Columbia resident Jean Kettell said she heard about Berk’s birthday through the Rockettes alumni association. Although living almost as neighbors, the two had never met before.
Kettell, 78, calls herself a “Baltimore girl,” having been born and raised there. She was a Rockette from 1959 through 1962.
Hagerstown native Lin Bartle, who recently celebrated her 70th birthday, lived in Columbia before moving some years ago to Hanover. Her Rockette dancing days lasted three-and-a-half years in the late 1960s.
Bartle hung up her dancing shoes and went the college route, earning a Ph.D. in education administration from the University of Maryland. She went on to become vice principal of the county’s Howard, Appleton and Glenelg High Schools. She then became a supervisor at the Howard County Education Department.
Both Ketell and Bartle, who also never met each other before Berk’s birthday celebration, expressed their joyful surprise at the “life, pep, clear-mindedness, alertness and astuteness” of their 100-year-old fellow one-time high-kicker.
Berk noted that she was seriously ill last year with a recurrent heart disease. “I didn’t think I was going to make it.”

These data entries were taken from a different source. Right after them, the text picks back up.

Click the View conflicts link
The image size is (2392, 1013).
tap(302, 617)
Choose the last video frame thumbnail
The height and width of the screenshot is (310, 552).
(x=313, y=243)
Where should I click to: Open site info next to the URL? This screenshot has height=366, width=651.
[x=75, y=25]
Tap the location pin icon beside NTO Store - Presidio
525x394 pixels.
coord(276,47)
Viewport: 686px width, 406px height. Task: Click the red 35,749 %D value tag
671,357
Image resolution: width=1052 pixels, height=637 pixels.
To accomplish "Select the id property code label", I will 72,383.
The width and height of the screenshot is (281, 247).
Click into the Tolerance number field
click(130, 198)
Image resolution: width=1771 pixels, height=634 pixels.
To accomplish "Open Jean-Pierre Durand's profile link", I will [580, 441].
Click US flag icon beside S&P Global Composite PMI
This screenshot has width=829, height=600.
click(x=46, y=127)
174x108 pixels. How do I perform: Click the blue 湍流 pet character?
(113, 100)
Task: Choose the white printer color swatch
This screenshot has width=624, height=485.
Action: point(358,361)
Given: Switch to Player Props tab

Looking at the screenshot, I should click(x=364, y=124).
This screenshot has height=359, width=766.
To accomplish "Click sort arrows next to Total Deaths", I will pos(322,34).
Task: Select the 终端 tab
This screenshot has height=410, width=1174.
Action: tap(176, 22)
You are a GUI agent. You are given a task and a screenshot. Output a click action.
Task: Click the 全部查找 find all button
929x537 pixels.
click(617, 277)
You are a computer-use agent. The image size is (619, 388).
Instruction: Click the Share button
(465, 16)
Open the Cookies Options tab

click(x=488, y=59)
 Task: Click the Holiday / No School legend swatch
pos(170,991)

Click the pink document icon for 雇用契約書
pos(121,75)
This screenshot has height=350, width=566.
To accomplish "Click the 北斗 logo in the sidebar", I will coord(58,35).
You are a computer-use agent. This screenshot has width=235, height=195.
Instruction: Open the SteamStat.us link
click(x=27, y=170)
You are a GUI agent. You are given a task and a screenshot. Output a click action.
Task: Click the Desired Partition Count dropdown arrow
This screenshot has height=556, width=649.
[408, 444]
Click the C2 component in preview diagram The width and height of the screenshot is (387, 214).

Son Ron Berk was quoted in an article in LeadingAge magazine recalling that when his mother was exiting the hospital some years ago, she said, “I guess nobody ‘up there’ wants me and nobody ‘down there’ wants me, so I’ll just go home and stick around for a while.”
After her most recent trip to the hospital, Anne Berk said she realized yet another time that “you take it as it is,” and no matter what, “you never lose your sense of humor.”